Isaac's Advent Series: Week 2 (The Longing)

Isaac's white head popped from the olive green couch, my headlights slipping through the window to gleam in his eyes. I parked the car and hurried through the cold to the carport door. I jingled my house key loose in one hand. Hanging from my other hand was a new pillow. I'd "won" it at a Cajun Christmas party. Decorated with a winter-dressed penguin, it matched my red couch, and Isaac, perfectly. Given Isaac's newfound love of sleeping with a pillow, I was sure this gift would bring us double blessing.

I walked through the door, but he wasn't standing in the kitchen to greet me. Thump, thump thump. I followed the familiar sound of his hopeful tail wag into the living room. He had not moved from what my headlights found in the window. He looked at me, then turned his gaze back to the dark front yard.

"Hey, bud, look what I got for you."

I put the pillow in front of his face. He sniffed a few spots with little movement. He licked the penguin's nose. Then, he sighed and turned his head away from me. Usually, when I bring something "new" into the house, Isaac assumes it is his, and he sniffs circles around it. Why would he act so differently towards the Christmas Penguin Pillow? I took the pillow to its new home on the den's red couch and went towards my bedroom.

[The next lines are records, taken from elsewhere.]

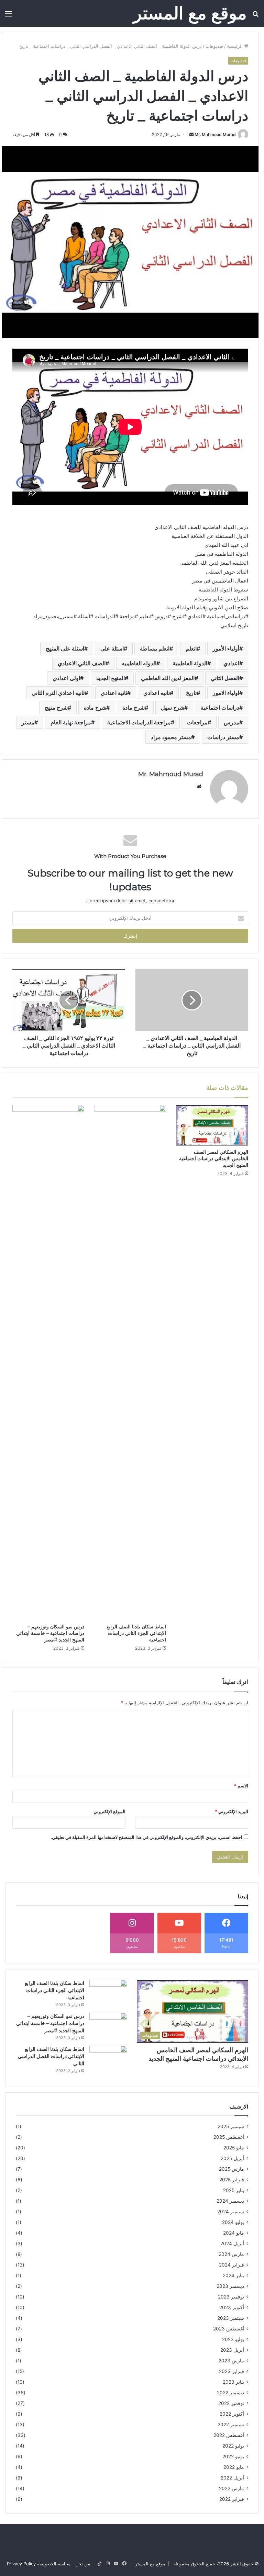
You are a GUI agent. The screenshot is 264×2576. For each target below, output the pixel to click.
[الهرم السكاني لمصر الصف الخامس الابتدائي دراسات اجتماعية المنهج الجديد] (212, 1125)
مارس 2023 (231, 2360)
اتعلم (191, 648)
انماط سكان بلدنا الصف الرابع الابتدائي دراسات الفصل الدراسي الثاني (51, 2056)
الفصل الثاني (225, 678)
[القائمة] (8, 16)
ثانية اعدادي (114, 692)
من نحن (82, 2563)
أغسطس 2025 (228, 2137)
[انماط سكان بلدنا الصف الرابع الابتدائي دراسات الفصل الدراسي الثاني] (108, 2058)
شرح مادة (133, 707)
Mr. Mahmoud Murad (215, 134)
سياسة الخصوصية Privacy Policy (38, 2563)
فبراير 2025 (231, 2179)
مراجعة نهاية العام (71, 722)
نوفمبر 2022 (231, 2403)
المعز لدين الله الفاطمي (168, 678)
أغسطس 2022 (228, 2435)
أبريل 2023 (232, 2350)
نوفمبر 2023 (231, 2297)
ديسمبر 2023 (230, 2286)
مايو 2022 (233, 2467)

In the middle of my floor was a purple glove--one half of the pair I wear on my walks with Isaac. I reached for the right-handed glove and examined it. No rips or tears. Just a slight smell of Isaac's not-as-bad-as-you'd-think-it'd-be breath. I had left the gloves on a low table of Isaac-friendly height, but the left hand was not there. I smiled.

Back in the living room, Isaac was curled into a furry white ball with his eyes open and his ears low. I sat down and scratched his ears. He lifted his snout towards me, revealing in the space between his paws a purple, left-hand glove. I didn't reach for it. I knew that it was unharmed.

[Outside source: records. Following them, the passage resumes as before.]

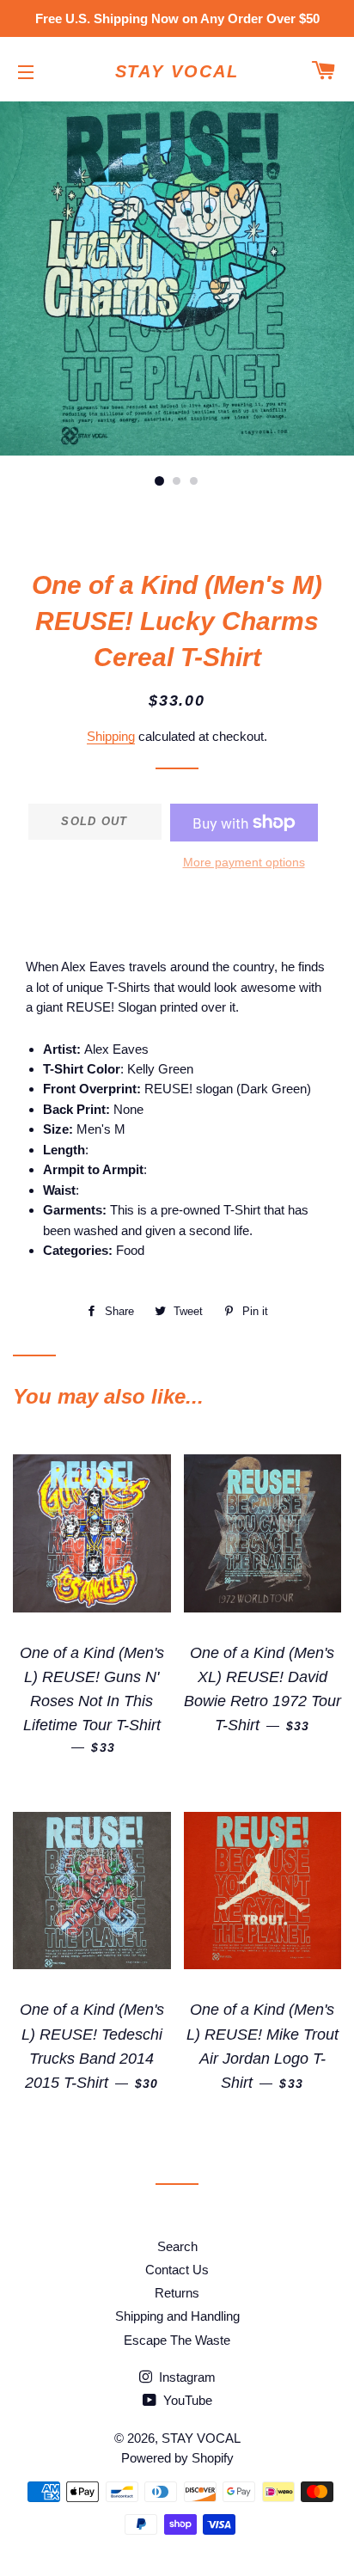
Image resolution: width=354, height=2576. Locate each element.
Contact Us (177, 2269)
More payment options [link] (244, 862)
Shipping (111, 736)
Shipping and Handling (177, 2316)
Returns (177, 2292)
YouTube (186, 2400)
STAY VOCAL (177, 71)
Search (177, 2246)
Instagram (186, 2377)
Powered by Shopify (177, 2458)
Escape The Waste (177, 2340)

When Isaac first came to live with me a year ago, if I had come home to separated gloves with the faint smell of dog on them, this scene would have played out very differently. I would have sternly called out, "Isaac, you do NOT play with my gloves." I would have taken the glove from him and thrown both gloves in the washing machine. In my first months as a pet owner, everything was about teaching Isaac who was in charge. It was not until the middle of his obedience school that the trainer got through to me that I had to learn to read/listen to Isaac's behavior. As I got to know Isaac better, and he got to know me, I began to see his behavior in a new light. Training was not just about me teaching him how to behave. Training also meant that I had to learn why he behaved certain ways.

What appeared to be "taking my stuff" was actually a sign of Isaac longing for me--or at least for the walks that came from me! I responded the way that I did because I understood his behavior. Understanding that behavior was only possible because I had taken the time to know him.

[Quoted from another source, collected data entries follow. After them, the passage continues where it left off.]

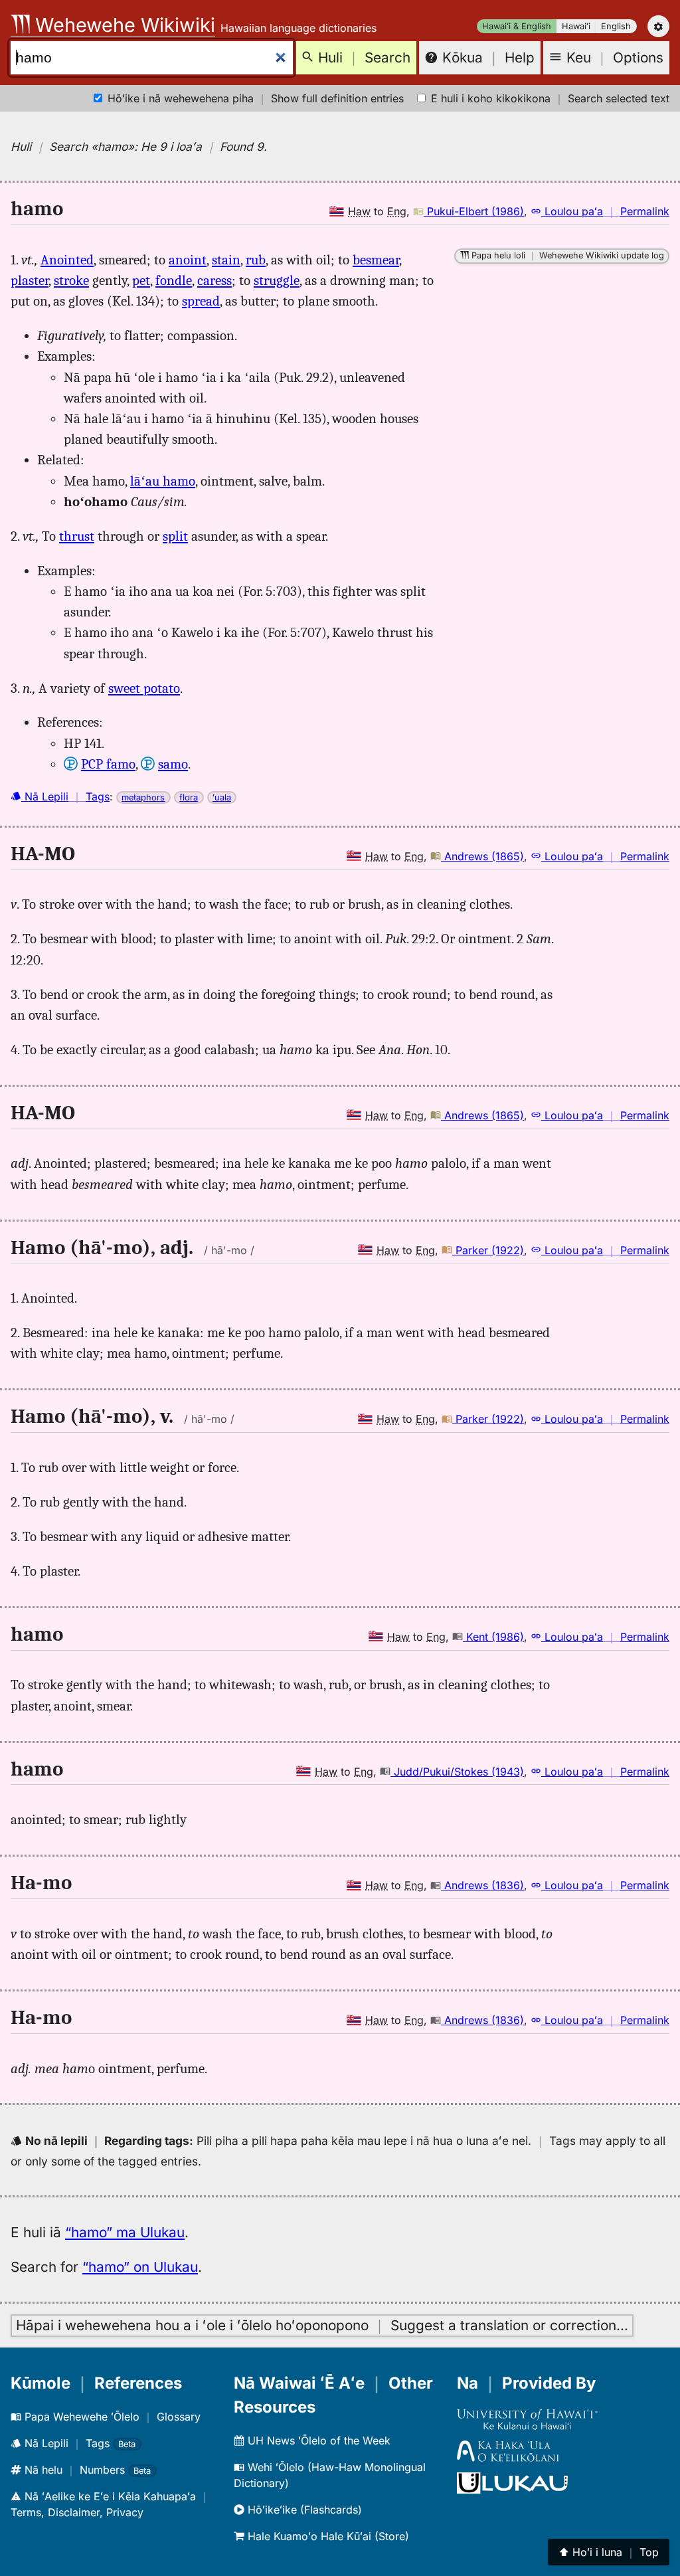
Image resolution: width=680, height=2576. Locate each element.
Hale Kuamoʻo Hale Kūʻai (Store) (326, 2536)
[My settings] (658, 26)
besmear (376, 260)
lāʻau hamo (162, 481)
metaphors (143, 797)
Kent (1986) (493, 1636)
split (175, 536)
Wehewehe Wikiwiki (122, 25)
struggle (276, 280)
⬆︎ (608, 2552)
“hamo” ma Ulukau (125, 2232)
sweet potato (144, 688)
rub (256, 260)
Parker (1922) (488, 1250)
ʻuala (221, 797)
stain (226, 260)
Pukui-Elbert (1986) (474, 211)
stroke (71, 280)
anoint (188, 260)
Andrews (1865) (482, 856)
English (616, 26)
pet (141, 280)
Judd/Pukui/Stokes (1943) (457, 1771)
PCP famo (108, 764)
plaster (29, 280)
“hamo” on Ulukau (140, 2266)
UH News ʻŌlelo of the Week (317, 2440)
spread (201, 301)
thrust (76, 536)
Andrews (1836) (482, 1885)
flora (188, 797)
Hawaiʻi (576, 26)
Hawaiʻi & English (516, 26)
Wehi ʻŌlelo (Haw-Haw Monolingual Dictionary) (330, 2475)
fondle (173, 280)
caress (214, 280)
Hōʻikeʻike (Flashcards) (303, 2509)
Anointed (67, 260)
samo (173, 764)
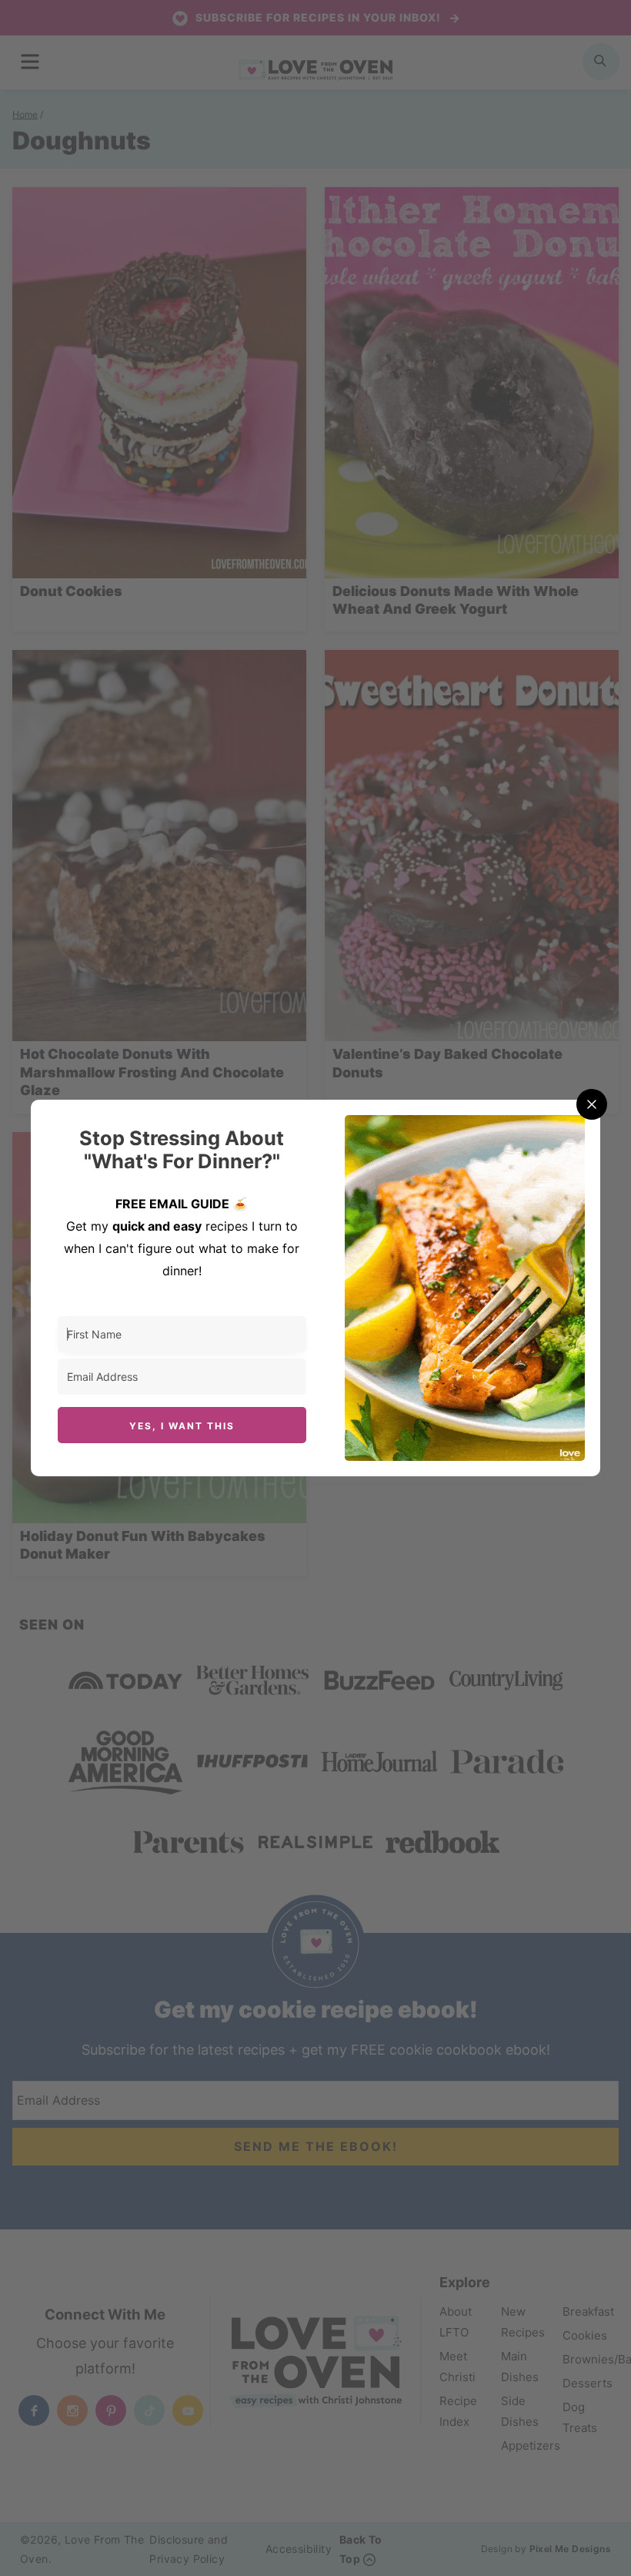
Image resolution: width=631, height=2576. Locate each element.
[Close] (591, 1104)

During the Advent season, we're reminded of a longing within us to be close to God. We long for his healing, comforting, nourishing presence. We long for God to become flesh and dwell among us. We long for the Christ child who fulfills all we need. We long for Emmanuel--God to be with us.

Sometimes we get so busy and self-absorbed that we forget how much God longs for us. We don't give God the time and space to heal, comfort, and nourish us. We neglect the mystery of God becoming flesh and dwelling among us. We're too busy trying to fulfill all our own needs that we ignore the Christ child who wants to carry those needs with us. We want God to be with us on our terms: to do what we want, when we want it, in the way we want it.

We don't take the time to long for Him -- and listen to His longing us. This is a longing that we only understand through building a relationship with Him.

Would you join me in a simple but powerful exercise some time before Christmas? Set a timer for 3 minutes (or longer, if you wish). Find a quiet place to sit in silence, alone, and pray this simple prayer:

Emmanuel, I long for you.

If your mind wanders, and it probably will, return to the prayer. Slow down your breath. Perhaps you'll want to close your eyes. This may be uncomfortable for some of us, and that's okay if it is. Others of us may experience such peace that this becomes a regular practice.

What matters is that we take the time to express our longing for God.

We long for that which we love.

And God longs for us, whom He loves.